Renal cell carcinoma (RCC) represents 5% of adult epithelial cancers and clear
cell RCC is the most frequent histological subtype. Improved understanding of the
molecular pathways implicated in the RCC pathogenesis has led to the development of
specific targeted therapies, which have better efficacy and tolerability than cytokine
therapy. Seven medications have been shown to increase progression-free survival (PFS) in
patients with metastatic clear cell RCC: bevacizumab, sorafenib, sunitinib, pazopanib,
axitinib, everolimus and temsirolimus. Bevacizumab (+ interferon-alpha), sunitinib,
temsirolimus (in poor-risk groups) and pazopanib have proven to be effective as first-line
palliative treatments. Sorafenib, everolimus, and axitinib have demonstrated benefits in
patients who have failed prior therapy.

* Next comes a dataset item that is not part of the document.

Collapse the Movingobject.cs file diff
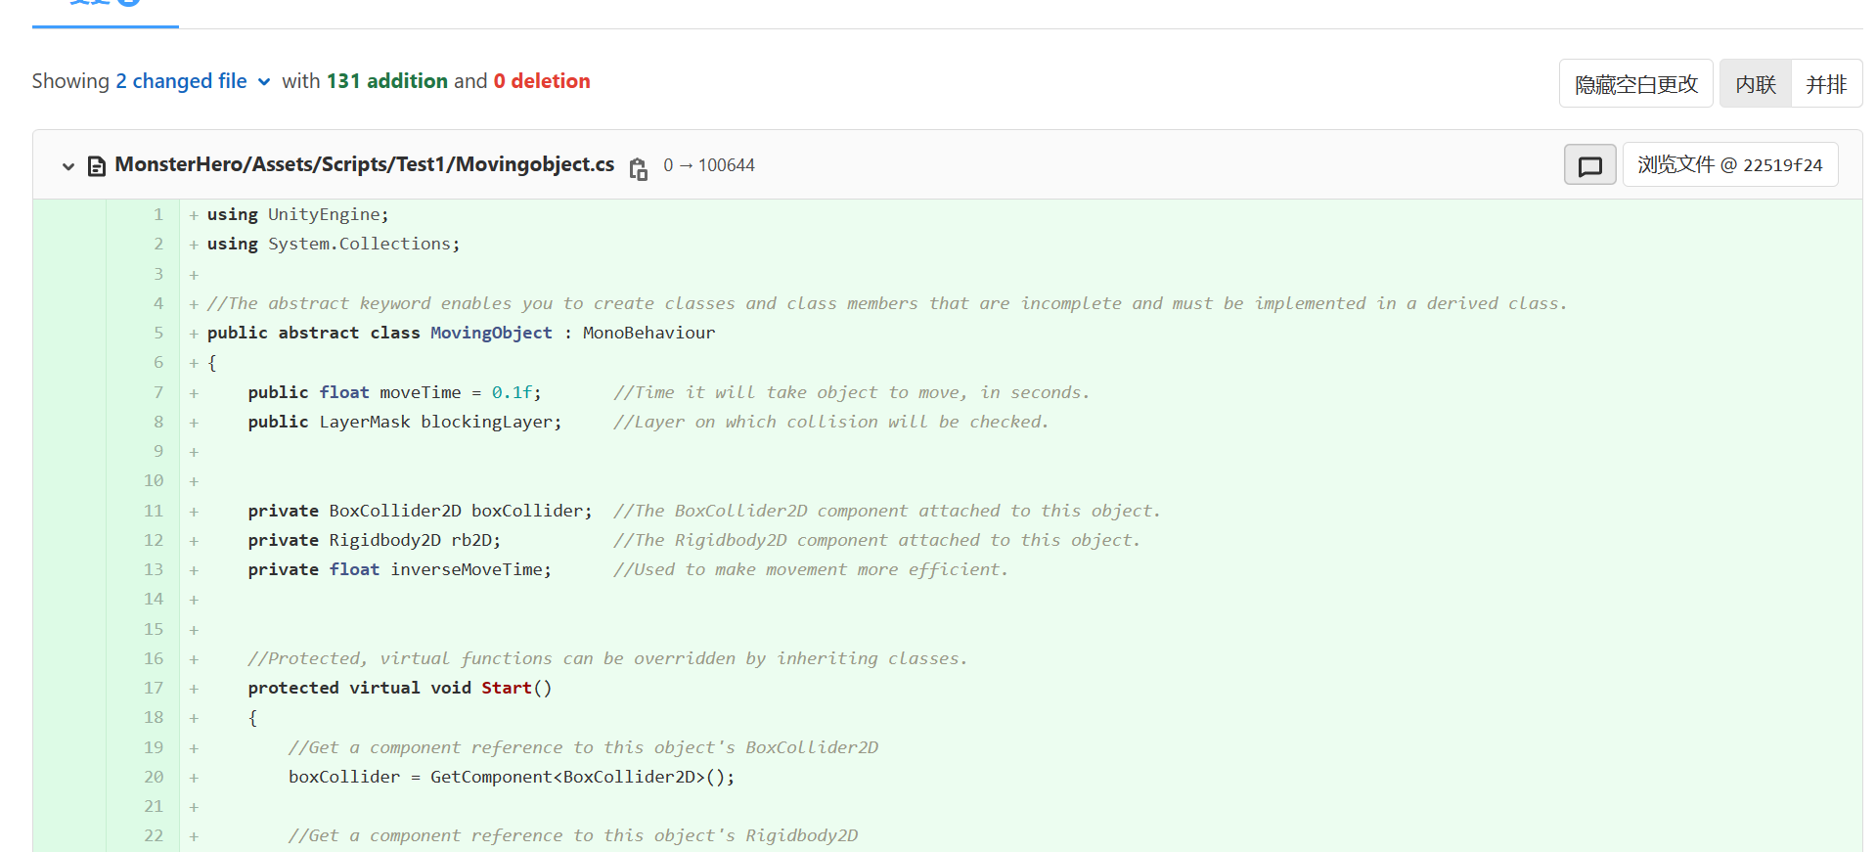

This chapter provides a comprehensive patent
review of the new targeted therapies currently available in clinical practice to treat patients
with metastatic unresectable RCC and discusses these drug-associated complications.
Keywords: Angiogenesis, axitinib, bevacizumab, biomarker, carcinoma, clear cell,
combination, everolimus, hypertension, inhibitors, pazopanib, renal, sequential,
sorafenib, sunitinib, targeted therapy, temsirolimus, toxicities, tyrosine kinase.